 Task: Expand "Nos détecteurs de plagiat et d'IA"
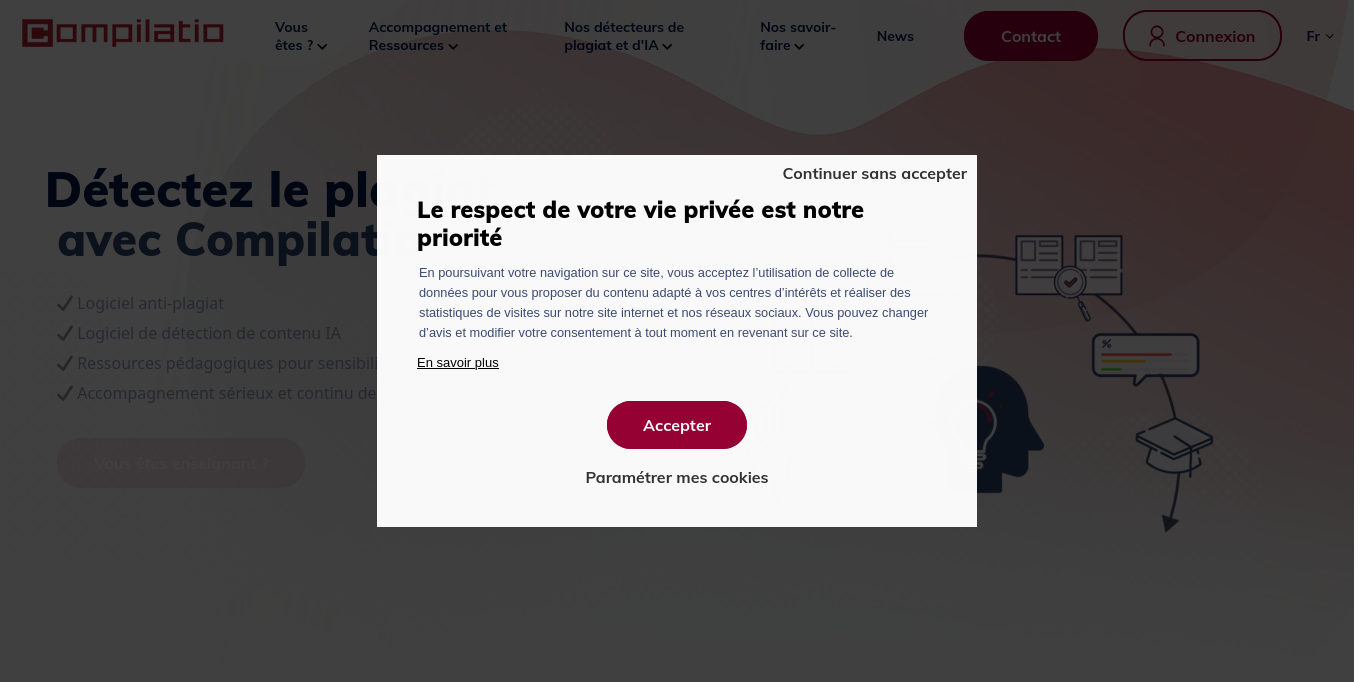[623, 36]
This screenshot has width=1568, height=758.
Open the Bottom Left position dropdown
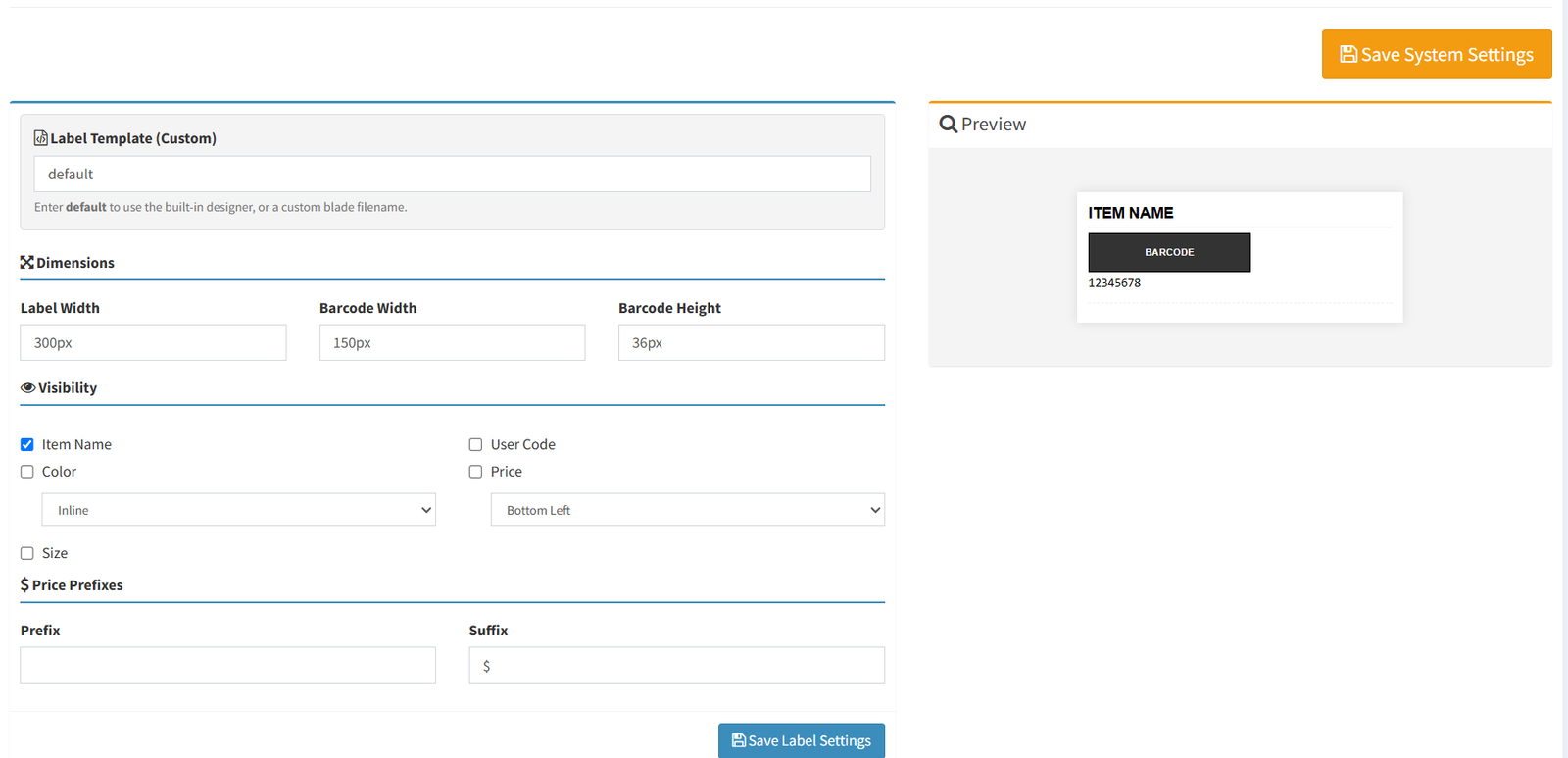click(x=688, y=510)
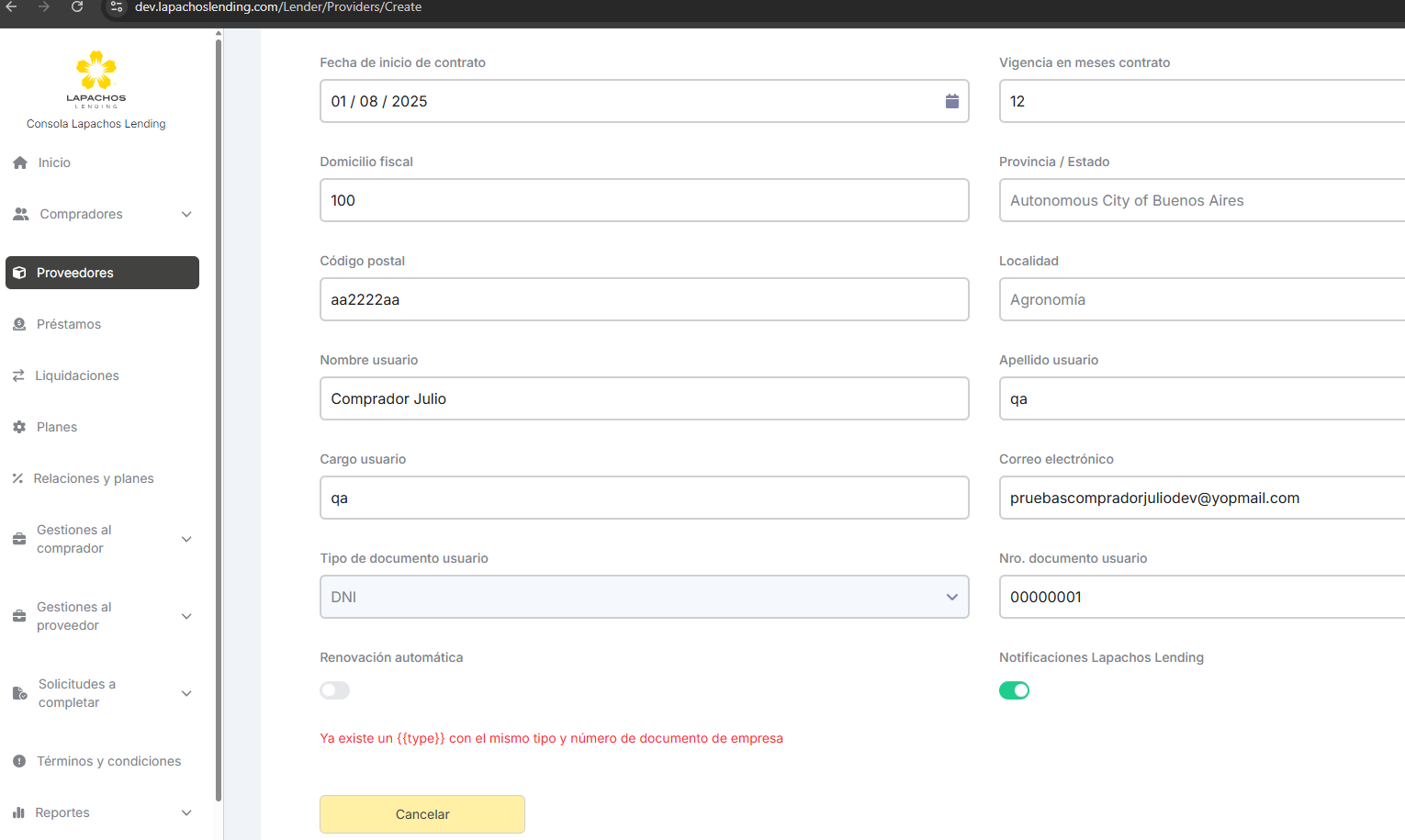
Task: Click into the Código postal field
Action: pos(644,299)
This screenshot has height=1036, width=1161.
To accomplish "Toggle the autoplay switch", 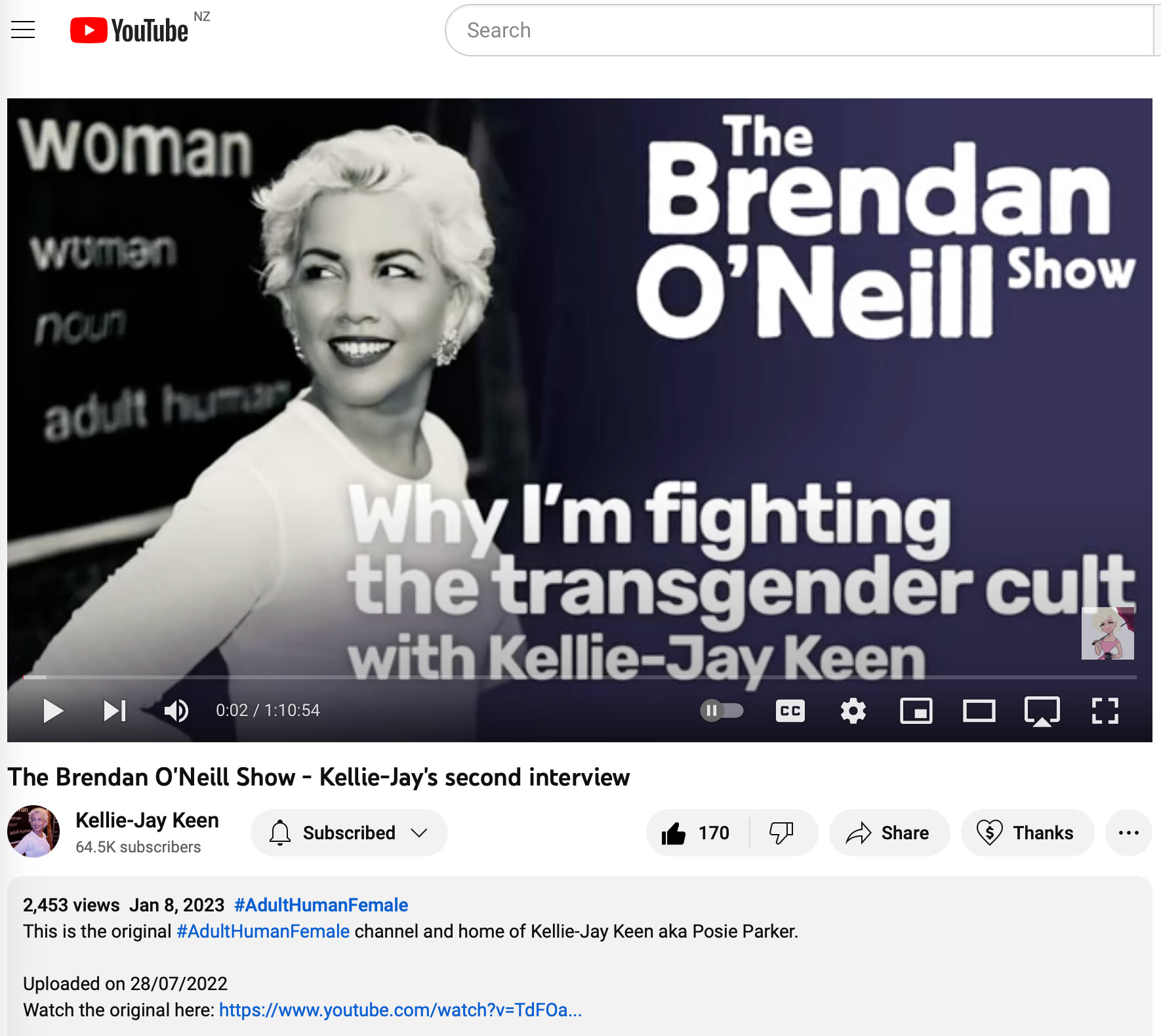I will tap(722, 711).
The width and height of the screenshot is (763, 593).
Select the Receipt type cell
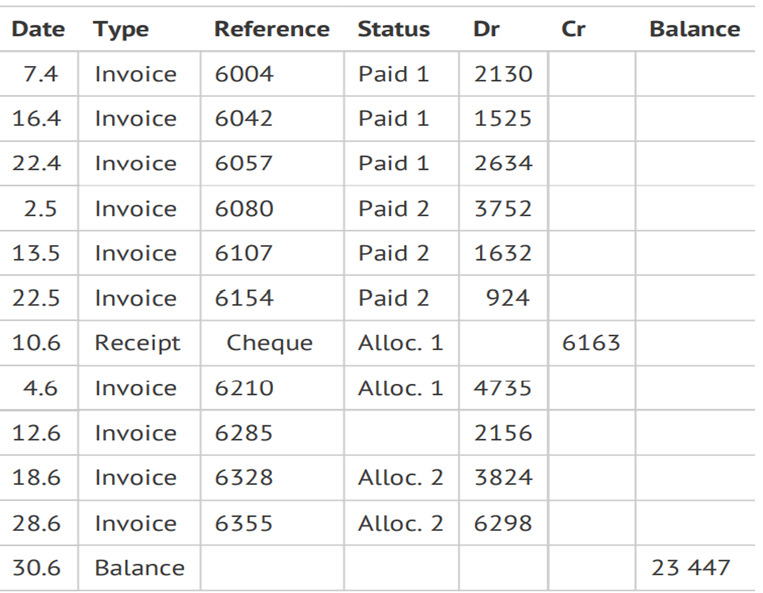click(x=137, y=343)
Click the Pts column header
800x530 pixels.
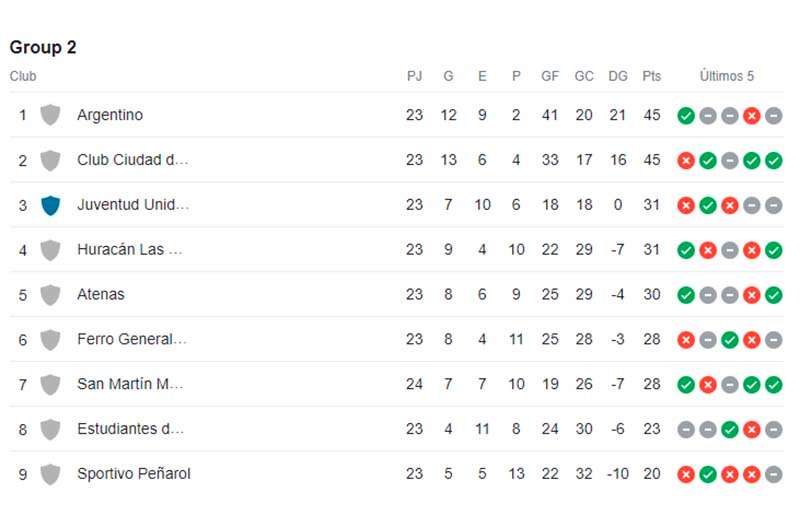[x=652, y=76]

▸ Task item: Reproduce the span beginning at the line with "Select the Receipt type cell" and ending at the last line of the entries above, inclusive, exactly as it stands. Exclude the pictures.

▸ Response area:
Select the Receipt type cell
click(x=137, y=343)
Click the Pts column header
800x530 pixels.
[x=652, y=76]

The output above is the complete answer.